───── DATA IN THIS EXERCISE ─────
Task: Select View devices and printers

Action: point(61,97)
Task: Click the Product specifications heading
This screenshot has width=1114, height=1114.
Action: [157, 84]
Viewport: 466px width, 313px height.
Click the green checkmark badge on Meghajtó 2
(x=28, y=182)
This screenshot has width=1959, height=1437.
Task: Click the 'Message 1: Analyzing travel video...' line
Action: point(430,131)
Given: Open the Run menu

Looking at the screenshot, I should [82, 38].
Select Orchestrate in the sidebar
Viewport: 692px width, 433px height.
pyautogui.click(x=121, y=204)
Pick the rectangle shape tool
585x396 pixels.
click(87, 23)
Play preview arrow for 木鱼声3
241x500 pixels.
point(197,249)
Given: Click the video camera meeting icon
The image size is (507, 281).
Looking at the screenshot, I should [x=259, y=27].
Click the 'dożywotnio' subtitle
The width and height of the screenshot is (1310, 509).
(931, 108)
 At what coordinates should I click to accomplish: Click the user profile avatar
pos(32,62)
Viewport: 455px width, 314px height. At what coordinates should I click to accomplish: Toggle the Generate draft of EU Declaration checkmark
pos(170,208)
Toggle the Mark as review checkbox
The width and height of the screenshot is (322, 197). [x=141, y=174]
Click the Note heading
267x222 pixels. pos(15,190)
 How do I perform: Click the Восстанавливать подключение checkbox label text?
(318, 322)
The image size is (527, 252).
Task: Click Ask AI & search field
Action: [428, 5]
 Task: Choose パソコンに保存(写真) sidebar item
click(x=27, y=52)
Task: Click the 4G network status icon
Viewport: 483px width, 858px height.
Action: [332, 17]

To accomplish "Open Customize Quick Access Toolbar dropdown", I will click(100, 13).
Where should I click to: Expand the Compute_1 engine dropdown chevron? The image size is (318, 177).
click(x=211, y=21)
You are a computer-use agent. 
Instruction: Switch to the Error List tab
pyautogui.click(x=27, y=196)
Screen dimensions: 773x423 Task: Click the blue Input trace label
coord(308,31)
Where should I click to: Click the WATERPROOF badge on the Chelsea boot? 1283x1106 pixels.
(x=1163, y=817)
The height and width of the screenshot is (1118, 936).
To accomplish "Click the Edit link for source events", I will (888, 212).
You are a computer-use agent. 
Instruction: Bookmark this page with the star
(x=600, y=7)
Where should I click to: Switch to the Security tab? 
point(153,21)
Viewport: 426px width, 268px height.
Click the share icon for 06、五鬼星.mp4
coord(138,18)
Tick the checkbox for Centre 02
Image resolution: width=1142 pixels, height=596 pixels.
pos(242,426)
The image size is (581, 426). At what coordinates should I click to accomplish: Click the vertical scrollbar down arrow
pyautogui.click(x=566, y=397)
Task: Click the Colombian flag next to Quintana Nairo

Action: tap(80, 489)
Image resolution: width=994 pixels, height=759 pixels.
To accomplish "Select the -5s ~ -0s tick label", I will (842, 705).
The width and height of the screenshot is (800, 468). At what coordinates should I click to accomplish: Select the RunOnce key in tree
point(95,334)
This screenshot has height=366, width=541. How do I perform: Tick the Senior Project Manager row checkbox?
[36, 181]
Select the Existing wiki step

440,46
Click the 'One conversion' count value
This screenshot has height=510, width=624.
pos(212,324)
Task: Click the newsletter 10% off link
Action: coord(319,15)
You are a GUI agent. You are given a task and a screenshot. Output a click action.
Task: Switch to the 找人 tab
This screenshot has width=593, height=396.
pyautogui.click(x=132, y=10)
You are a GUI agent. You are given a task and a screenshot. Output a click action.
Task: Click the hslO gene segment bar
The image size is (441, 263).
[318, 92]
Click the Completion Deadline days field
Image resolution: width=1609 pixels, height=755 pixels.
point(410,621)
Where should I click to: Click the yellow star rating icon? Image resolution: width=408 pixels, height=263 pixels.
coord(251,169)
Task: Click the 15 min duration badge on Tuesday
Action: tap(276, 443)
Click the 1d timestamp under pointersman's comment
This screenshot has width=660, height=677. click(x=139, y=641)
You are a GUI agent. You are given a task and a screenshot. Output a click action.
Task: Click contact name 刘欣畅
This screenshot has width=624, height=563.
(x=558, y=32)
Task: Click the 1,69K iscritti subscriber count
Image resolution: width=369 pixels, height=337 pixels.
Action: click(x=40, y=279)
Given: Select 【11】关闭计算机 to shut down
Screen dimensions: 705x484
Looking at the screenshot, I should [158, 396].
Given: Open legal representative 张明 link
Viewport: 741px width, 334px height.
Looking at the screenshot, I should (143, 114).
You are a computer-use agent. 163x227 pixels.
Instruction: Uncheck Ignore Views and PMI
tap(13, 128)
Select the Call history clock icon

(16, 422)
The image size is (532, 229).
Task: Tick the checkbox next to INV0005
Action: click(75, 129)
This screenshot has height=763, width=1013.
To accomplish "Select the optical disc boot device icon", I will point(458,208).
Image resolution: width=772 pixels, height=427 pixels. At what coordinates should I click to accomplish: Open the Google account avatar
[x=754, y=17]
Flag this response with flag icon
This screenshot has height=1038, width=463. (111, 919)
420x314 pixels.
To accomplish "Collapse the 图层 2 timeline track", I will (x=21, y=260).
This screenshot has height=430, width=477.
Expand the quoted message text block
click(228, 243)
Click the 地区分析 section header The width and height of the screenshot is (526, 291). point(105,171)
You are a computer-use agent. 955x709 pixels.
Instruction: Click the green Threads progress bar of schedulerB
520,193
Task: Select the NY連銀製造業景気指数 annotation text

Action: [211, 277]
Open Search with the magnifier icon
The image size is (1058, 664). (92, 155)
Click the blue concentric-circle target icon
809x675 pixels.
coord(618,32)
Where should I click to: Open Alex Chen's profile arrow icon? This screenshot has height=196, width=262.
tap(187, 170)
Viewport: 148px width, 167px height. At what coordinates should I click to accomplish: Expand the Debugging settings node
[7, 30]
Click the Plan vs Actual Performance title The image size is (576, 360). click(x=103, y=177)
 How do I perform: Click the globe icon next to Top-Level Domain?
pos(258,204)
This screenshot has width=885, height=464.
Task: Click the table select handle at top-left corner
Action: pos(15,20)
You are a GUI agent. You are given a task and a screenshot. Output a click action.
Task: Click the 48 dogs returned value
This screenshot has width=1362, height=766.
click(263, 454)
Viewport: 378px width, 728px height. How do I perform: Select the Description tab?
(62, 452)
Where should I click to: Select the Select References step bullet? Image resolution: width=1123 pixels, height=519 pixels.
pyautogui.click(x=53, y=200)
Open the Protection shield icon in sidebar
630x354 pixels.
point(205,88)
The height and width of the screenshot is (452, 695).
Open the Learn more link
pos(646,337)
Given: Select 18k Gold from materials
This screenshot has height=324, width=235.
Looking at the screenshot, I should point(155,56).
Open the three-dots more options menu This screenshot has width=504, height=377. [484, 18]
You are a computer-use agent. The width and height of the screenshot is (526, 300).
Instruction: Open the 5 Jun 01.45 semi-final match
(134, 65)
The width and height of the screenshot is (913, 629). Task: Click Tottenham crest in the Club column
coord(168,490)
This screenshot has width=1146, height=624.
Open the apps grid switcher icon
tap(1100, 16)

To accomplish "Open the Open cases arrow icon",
─────
__GOAL OF THE EXERCISE__. Could you retype every record above exactly as written?

__TASK OUTPUT__.
Task: Select View devices and printers

Action: point(61,97)
Task: Click the Product specifications heading
This screenshot has width=1114, height=1114.
Action: [157, 84]
Viewport: 466px width, 313px height.
Click the green checkmark badge on Meghajtó 2
(x=28, y=182)
This screenshot has width=1959, height=1437.
Task: Click the 'Message 1: Analyzing travel video...' line
Action: point(430,131)
Given: Open the Run menu

Looking at the screenshot, I should [82, 38].
Select Orchestrate in the sidebar
Viewport: 692px width, 433px height.
pyautogui.click(x=121, y=204)
Pick the rectangle shape tool
585x396 pixels.
click(87, 23)
Play preview arrow for 木鱼声3
241x500 pixels.
point(197,249)
Given: Click the video camera meeting icon
The image size is (507, 281).
Looking at the screenshot, I should [x=259, y=27].
Click the 'dożywotnio' subtitle
The width and height of the screenshot is (1310, 509).
(931, 108)
 At what coordinates should I click to accomplish: Click the user profile avatar
pos(32,62)
Viewport: 455px width, 314px height. At what coordinates should I click to accomplish: Toggle the Generate draft of EU Declaration checkmark
pos(170,208)
Toggle the Mark as review checkbox
The width and height of the screenshot is (322, 197). [x=141, y=174]
Click the Note heading
267x222 pixels. pos(15,190)
 How do I perform: Click the Восстанавливать подключение checkbox label text?
(318, 322)
The image size is (527, 252).
Task: Click Ask AI & search field
Action: [428, 5]
 Task: Choose パソコンに保存(写真) sidebar item
click(x=27, y=52)
Task: Click the 4G network status icon
Viewport: 483px width, 858px height.
Action: [332, 17]

To accomplish "Open Customize Quick Access Toolbar dropdown", I will click(100, 13).
Where should I click to: Expand the Compute_1 engine dropdown chevron? The image size is (318, 177).
click(x=211, y=21)
You are a computer-use agent. 
Instruction: Switch to the Error List tab
pyautogui.click(x=27, y=196)
Screen dimensions: 773x423 Task: Click the blue Input trace label
coord(308,31)
Where should I click to: Click the WATERPROOF badge on the Chelsea boot? 1283x1106 pixels.
(x=1163, y=817)
The height and width of the screenshot is (1118, 936).
To accomplish "Click the Edit link for source events", I will (888, 212).
You are a computer-use agent. 
Instruction: Bookmark this page with the star
(x=600, y=7)
Where should I click to: Switch to the Security tab? 
point(153,21)
Viewport: 426px width, 268px height.
Click the share icon for 06、五鬼星.mp4
coord(138,18)
Tick the checkbox for Centre 02
Image resolution: width=1142 pixels, height=596 pixels.
pos(242,426)
The image size is (581, 426). At what coordinates should I click to accomplish: Click the vertical scrollbar down arrow
pyautogui.click(x=566, y=397)
Task: Click the Colombian flag next to Quintana Nairo

Action: tap(80, 489)
Image resolution: width=994 pixels, height=759 pixels.
To accomplish "Select the -5s ~ -0s tick label", I will (842, 705).
The width and height of the screenshot is (800, 468). At what coordinates should I click to accomplish: Select the RunOnce key in tree
point(95,334)
This screenshot has height=366, width=541. How do I perform: Tick the Senior Project Manager row checkbox?
[36, 181]
Select the Existing wiki step

440,46
Click the 'One conversion' count value
This screenshot has height=510, width=624.
pos(212,324)
Task: Click the newsletter 10% off link
Action: coord(319,15)
You are a GUI agent. You are given a task and a screenshot. Output a click action.
Task: Switch to the 找人 tab
This screenshot has width=593, height=396.
pyautogui.click(x=132, y=10)
You are a GUI agent. You are given a task and a screenshot. Output a click action.
Task: Click the hslO gene segment bar
The image size is (441, 263).
[318, 92]
Click the Completion Deadline days field
Image resolution: width=1609 pixels, height=755 pixels.
point(410,621)
Where should I click to: Click the yellow star rating icon? Image resolution: width=408 pixels, height=263 pixels.
coord(251,169)
Task: Click the 15 min duration badge on Tuesday
Action: tap(276, 443)
Click the 1d timestamp under pointersman's comment
This screenshot has width=660, height=677. click(x=139, y=641)
You are a GUI agent. You are given a task and a screenshot. Output a click action.
Task: Click contact name 刘欣畅
This screenshot has width=624, height=563.
(x=558, y=32)
Task: Click the 1,69K iscritti subscriber count
Image resolution: width=369 pixels, height=337 pixels.
Action: click(x=40, y=279)
Given: Select 【11】关闭计算机 to shut down
Screen dimensions: 705x484
Looking at the screenshot, I should [158, 396].
Given: Open legal representative 张明 link
Viewport: 741px width, 334px height.
Looking at the screenshot, I should (143, 114).
You are a computer-use agent. 163x227 pixels.
Instruction: Uncheck Ignore Views and PMI
tap(13, 128)
Select the Call history clock icon

(16, 422)
The image size is (532, 229).
Task: Tick the checkbox next to INV0005
Action: click(75, 129)
This screenshot has height=763, width=1013.
To accomplish "Select the optical disc boot device icon", I will point(458,208).
Image resolution: width=772 pixels, height=427 pixels. At what coordinates should I click to accomplish: Open the Google account avatar
[x=754, y=17]
Flag this response with flag icon
This screenshot has height=1038, width=463. (111, 919)
420x314 pixels.
To accomplish "Collapse the 图层 2 timeline track", I will (x=21, y=260).
This screenshot has height=430, width=477.
Expand the quoted message text block
click(228, 243)
Click the 地区分析 section header The width and height of the screenshot is (526, 291). point(105,171)
You are a computer-use agent. 955x709 pixels.
Instruction: Click the green Threads progress bar of schedulerB
520,193
Task: Select the NY連銀製造業景気指数 annotation text

Action: [211, 277]
Open Search with the magnifier icon
The image size is (1058, 664). (92, 155)
Click the blue concentric-circle target icon
809x675 pixels.
coord(618,32)
Where should I click to: Open Alex Chen's profile arrow icon? This screenshot has height=196, width=262.
tap(187, 170)
Viewport: 148px width, 167px height. At what coordinates should I click to accomplish: Expand the Debugging settings node
[7, 30]
Click the Plan vs Actual Performance title The image size is (576, 360). click(x=103, y=177)
 How do I perform: Click the globe icon next to Top-Level Domain?
pos(258,204)
This screenshot has width=885, height=464.
Task: Click the table select handle at top-left corner
Action: pos(15,20)
You are a GUI agent. You are given a task and a screenshot. Output a click action.
Task: Click the 48 dogs returned value
This screenshot has width=1362, height=766.
click(263, 454)
Viewport: 378px width, 728px height. How do I perform: Select the Description tab?
(62, 452)
Where should I click to: Select the Select References step bullet? Image resolution: width=1123 pixels, height=519 pixels.
pyautogui.click(x=53, y=200)
Open the Protection shield icon in sidebar
630x354 pixels.
point(205,88)
The height and width of the screenshot is (452, 695).
Open the Learn more link
pos(646,337)
Given: Select 18k Gold from materials
This screenshot has height=324, width=235.
Looking at the screenshot, I should point(155,56).
Open the three-dots more options menu This screenshot has width=504, height=377. [484, 18]
You are a computer-use agent. The width and height of the screenshot is (526, 300).
Instruction: Open the 5 Jun 01.45 semi-final match
(134, 65)
The width and height of the screenshot is (913, 629). Task: Click Tottenham crest in the Club column
coord(168,490)
This screenshot has width=1146, height=624.
Open the apps grid switcher icon
tap(1100, 16)

To accomplish "Open the Open cases arrow icon",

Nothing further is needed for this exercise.